Tu es naïf et pense suivre le courant. Tu perçois les vibrations mais ne sais pas les interpréter. Il faut dire que tu portes tellement de mondes, en toi, qu'il t'est impossible de ne t'adapter qu'à un seul. Tu as raison, ce sont les autres qui sont aveugles. Toi, tu n'appartiens à aucun royaume, éternel étranger dans ces univers qui, pourtant, t'habitent.

Tu t'enracines en trois parties. La tête, où vont tes rêves, le coeur, où réside tes chez-toi, tous ces regards croisés et aimés, ces paysages investis et possédés, et les pieds qui ne cessent de fouler.

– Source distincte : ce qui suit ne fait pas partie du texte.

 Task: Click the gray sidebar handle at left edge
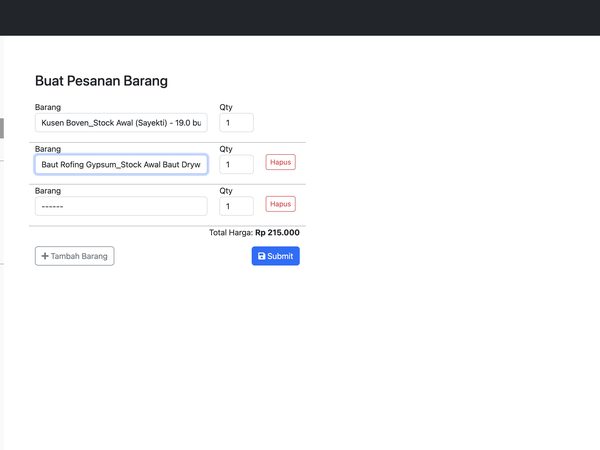[2, 128]
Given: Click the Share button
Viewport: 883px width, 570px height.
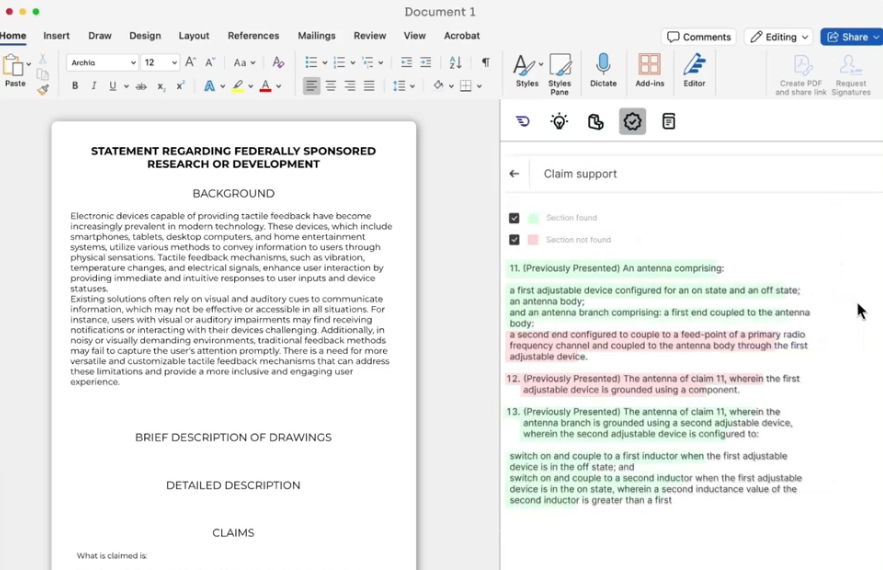Looking at the screenshot, I should coord(851,37).
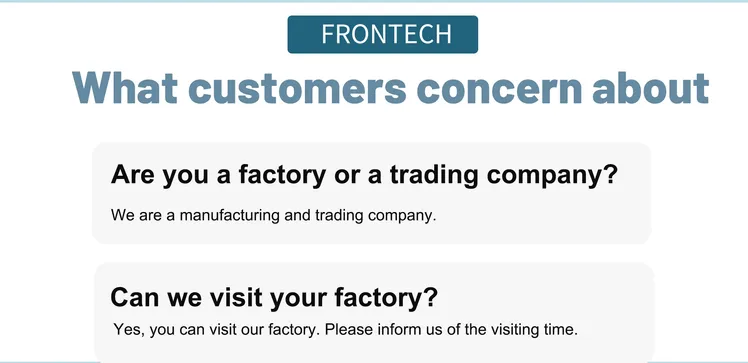The image size is (748, 363).
Task: Click "We are" beginning the first answer
Action: pyautogui.click(x=136, y=216)
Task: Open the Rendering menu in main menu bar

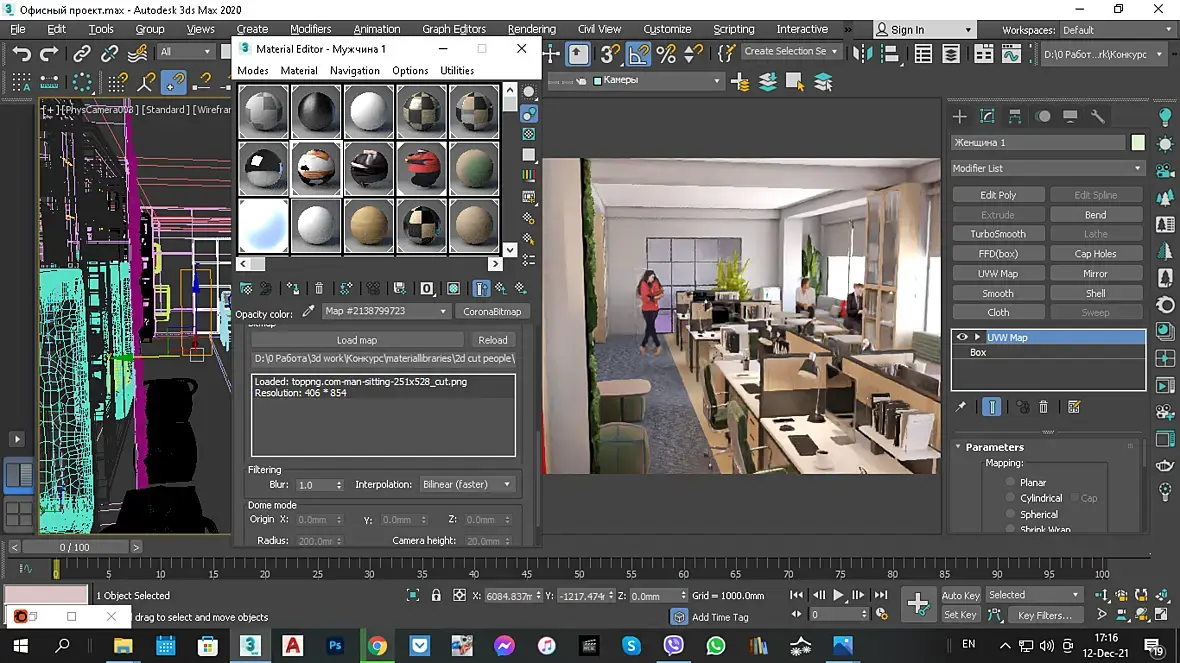Action: pos(531,29)
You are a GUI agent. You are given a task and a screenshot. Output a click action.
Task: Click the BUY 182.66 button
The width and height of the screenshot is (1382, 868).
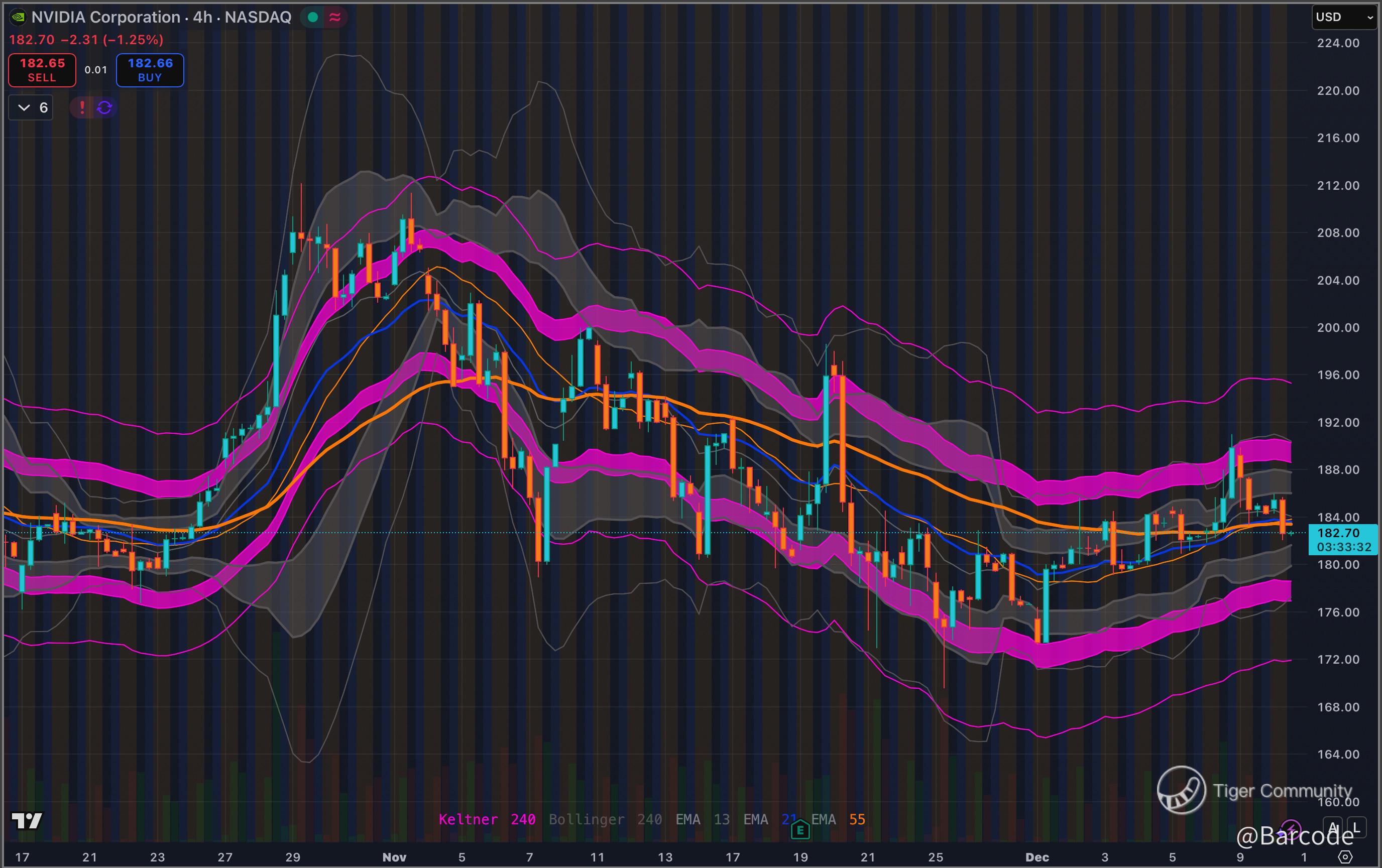[150, 70]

Près de ta première racine, une fontaine. S'y déverse les connaissances, les savoirs, les images éveillées, les imaginaires de Morphée. Tes neurones reliés à ces nuages liquides tu absorbes, assoiffé, les secrets des univers. Tu les as à portée, jamais dans ta main. Tes pensées s'y plantent, tâches de couleurs aux parfums réinventés, laissent sur ta langue un arrière-goût de pas assez.

La deuxième racine est rongée par une bête endormie. Effrayante et jalouse, elle s'apaise d'un sourire, suce la source de ta vie en souffle tes passions. Peut-elle encore produire des flammes ? Tu n'en es pas certain. Tu sais pourtant qu'elle est lovée contre toi, câline et envoûtante, s'éveillant en émotions toujours fulgurantes.

La dernière te relie au monde, au cycle de la vie. Elle est rencontre les autres, tisse des liens, s'égraine en secondes qui t'étirent vers d'autres lieux.

Toute ta vie les gens t'ont dit qu'il faut choisir un monde, choisir un temps, vivre dans le présent et ne pas se perdre dans tes propres cimes. Tu aimerais bien, vraiment. Mais tes pensées sont comparables à un écureuil qui court, court, dévale tes branches et embrouilles tes idées, dérange tes parterres, s'amusent à tout mélanger, sème l'anarchie pour que pousse tes rires. A son contact, tu n'as pas besoin de savoir si tu es sociable ou solitaire. Qui, des abeilles ou du vent, te permettront d'évoluer. Tu peux vivre seul ou entouré. Tu n'as pas, non-plu, besoin d'être genré. Tu peux te changer, mâle, femelle, porter tes filles ou tes fils, les deux. Tu n'as pas besoin de t'identifier. Nul ne peut t'étiqueter.

Comme tu n'as ni monde ni identité, comme tu es tel un funambule, toujours en équilibre imparfait, tu abrites les passants, les solitaires. Tu murmures la langue des oiseaux et c'est un aigle qui se perche sur ta branche. Il reconnaît en toi un compagnon, un allié. Tu lui transmets les messages du monde et une correspondance informe et aphone éclaircit vos idées.

Tu es une forêt d'entités. Tes fruits sans panache délaissés s'épaississent en lourdes grappes et tu n'en as cure. Tu es ailleurs, nulle part. Tu es pareille à un frêne, Saïph.